WHAT THE TASK REQUIRES: Beginning at the line containing "Follow Companies (556, 2192)", print every line until the records end, keeping each exactly as it is.

┄┄┄┄┄┄

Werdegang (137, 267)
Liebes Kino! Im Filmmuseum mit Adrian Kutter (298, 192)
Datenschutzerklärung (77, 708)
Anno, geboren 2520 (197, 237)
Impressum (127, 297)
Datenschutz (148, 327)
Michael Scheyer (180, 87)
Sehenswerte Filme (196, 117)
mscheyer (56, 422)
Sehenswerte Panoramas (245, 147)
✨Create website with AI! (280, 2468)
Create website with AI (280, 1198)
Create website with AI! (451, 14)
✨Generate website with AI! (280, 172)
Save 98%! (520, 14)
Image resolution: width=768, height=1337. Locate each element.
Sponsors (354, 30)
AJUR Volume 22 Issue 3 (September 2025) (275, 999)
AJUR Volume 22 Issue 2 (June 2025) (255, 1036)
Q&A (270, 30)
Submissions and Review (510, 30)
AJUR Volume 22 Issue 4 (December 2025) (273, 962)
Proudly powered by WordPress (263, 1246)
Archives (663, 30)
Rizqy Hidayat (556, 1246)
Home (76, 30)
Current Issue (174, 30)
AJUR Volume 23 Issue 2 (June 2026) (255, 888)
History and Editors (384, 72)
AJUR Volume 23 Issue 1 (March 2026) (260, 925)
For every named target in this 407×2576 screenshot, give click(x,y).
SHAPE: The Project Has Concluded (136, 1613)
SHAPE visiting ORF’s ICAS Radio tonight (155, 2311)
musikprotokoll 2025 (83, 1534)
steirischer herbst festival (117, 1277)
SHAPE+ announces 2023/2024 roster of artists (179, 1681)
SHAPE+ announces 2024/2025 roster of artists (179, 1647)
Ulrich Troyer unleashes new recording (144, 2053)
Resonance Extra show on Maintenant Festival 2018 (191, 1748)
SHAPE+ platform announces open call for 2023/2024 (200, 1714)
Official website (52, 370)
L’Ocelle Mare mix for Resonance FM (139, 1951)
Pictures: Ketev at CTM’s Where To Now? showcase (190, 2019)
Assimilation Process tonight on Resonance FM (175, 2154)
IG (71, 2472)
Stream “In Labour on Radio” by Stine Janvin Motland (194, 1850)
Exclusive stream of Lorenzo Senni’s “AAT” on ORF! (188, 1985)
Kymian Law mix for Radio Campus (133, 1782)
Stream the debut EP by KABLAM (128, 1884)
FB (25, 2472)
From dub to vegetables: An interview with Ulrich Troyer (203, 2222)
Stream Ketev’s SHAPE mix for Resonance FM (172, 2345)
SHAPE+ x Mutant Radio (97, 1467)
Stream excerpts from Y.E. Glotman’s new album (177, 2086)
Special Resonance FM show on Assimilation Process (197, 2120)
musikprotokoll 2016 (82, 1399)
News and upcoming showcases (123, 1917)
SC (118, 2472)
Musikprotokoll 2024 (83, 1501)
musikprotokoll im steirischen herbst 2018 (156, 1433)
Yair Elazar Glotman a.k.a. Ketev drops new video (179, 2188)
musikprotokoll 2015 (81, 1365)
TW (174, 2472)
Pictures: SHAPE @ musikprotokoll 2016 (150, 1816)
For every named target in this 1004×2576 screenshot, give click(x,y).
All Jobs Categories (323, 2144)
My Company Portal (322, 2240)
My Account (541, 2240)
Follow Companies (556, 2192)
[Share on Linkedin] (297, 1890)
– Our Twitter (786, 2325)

┄┄┄┄┄┄

OUTPUT FOR THIS EXERCISE:
Follow Companies (556, 2192)
[Share on Linkedin] (297, 1890)
– Our Twitter (786, 2325)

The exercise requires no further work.